Cherreads

The Shadow of Kindness

TheRavenQuill
11
Completed
--
NOT RATINGS
1k
Views
Synopsis
In the monsoon-drenched Pink City of Jaipur, a timid scholarship student named Rihan Malik is a constant target for bullies at his elite college. His life is a relentless storm of fear and humiliation until he's rescued by Ruhi Soni , the College President and an untouchable figure of grace and power. Ruhi takes Rihan under her protection, and his life transforms. The bullying stops, and he finds himself safe in the shadow of her immense influence. As their bond deepens and a romance blossoms, Rihan begins to see the subtle cracks in Ruhi's flawless exterior. But as Rihan's world becomes brighter, a new, more sinister darkness gathers. He soon realizes that a far more dangerous and terrifying force is surrounding him and that was invisible to him. Can he uncover the truth that was thriving in the shadow?
VIEW MORE

Chapter 1 - The Bleeding Boy

The monsoon had declared war on Jaipur that year. It was a siege of weeping grey skies and relentless, percussive rain that drummed against the ancient stones of the Pink City, washing the dust from the domed chhatris and turning the bustling lanes of the bazaars into slick, treacherous streams. For Rihan Malik, the sky was a mirror. It reflected the perpetual storm brewing inside him, a tempest of gnawing fear and corrosive humiliation that had defined his first few agonizing months at the prestigious St. Xavier's College.

He was a creature of shadows and mumbled apologies, an afterthought in the vibrant tapestry of college life. His skinny frame, which seemed to fold in on itself, and his timid nature were a walking, breathing invitation to the predators who roamed the hallowed halls of the Bachelor of Computer Applications program. They were the confident, swaggering sons of Jaipur's elite, and he was the scholarship kid from a modest, quiet neighborhood, a ghost haunting the edges of their gilded world.
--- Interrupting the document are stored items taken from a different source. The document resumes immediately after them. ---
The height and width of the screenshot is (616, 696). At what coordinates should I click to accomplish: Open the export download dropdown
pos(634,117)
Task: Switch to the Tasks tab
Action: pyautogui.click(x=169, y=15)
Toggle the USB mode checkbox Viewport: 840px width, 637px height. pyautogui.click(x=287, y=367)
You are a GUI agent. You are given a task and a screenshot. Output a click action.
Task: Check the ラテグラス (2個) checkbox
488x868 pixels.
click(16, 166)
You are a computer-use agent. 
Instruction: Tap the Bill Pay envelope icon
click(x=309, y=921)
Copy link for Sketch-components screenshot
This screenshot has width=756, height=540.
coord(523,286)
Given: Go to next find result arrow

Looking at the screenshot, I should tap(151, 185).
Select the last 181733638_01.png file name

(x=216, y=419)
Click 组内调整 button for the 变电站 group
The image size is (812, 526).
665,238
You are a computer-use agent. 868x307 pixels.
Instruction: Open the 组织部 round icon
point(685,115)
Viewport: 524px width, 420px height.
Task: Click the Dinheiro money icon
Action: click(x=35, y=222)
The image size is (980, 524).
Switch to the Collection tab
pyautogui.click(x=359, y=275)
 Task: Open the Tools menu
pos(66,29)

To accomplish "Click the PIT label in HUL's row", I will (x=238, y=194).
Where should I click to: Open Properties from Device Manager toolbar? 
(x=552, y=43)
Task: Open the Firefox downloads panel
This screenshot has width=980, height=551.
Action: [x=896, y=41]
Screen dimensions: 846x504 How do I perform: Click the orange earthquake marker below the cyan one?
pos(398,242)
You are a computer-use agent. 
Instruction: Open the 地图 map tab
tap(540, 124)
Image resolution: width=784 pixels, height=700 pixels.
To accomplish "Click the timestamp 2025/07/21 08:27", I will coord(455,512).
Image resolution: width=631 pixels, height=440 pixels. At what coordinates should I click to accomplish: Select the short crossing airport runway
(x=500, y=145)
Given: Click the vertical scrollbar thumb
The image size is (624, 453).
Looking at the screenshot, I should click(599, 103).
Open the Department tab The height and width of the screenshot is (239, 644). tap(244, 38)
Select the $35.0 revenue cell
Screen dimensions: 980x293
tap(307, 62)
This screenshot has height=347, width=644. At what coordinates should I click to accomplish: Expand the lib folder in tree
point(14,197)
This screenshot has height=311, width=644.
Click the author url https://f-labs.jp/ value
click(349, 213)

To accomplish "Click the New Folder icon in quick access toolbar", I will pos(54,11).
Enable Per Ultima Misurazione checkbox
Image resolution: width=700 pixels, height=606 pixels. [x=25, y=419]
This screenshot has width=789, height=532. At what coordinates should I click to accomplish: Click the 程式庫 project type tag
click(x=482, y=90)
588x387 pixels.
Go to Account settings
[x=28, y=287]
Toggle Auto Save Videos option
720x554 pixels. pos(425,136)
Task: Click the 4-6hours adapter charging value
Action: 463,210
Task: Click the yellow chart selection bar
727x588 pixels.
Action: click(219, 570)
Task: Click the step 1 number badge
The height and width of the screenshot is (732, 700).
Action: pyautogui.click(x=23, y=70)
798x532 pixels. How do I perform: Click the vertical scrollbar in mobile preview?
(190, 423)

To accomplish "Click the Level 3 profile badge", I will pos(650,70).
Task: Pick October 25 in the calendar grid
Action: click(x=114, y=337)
His black hair was perpetually unkempt, a testament to a mind too harried to bother with a comb, and his brown eyes, which should have held the spark of youthful ambition, were dull with the permanent, hunted look of prey.

Today, the storm had finally broken. Not in the bruised sky above, but on his head.

A sharp, searing pain pulsed at his right temple, a rhythmic, agonizing throb that matched the heavy plink-plonk of raindrops on the tin roof of a forgotten park gazebo. He touched the spot gingerly, his fingers coming away sticky and shockingly crimson. One of his seniors, a hulking brute named Vikas Singh, whose family owned half the marble quarries in Rajasthan, had found it endlessly amusing to 'accidentally' trip him down a short flight of concrete stairs near the library. The ensuing laughter from Vikas and his sycophantic cronies—a chorus of cruel, barking sounds—had echoed in Rihan's ears, a far more painful wound than the gash that now bled freely onto his collar.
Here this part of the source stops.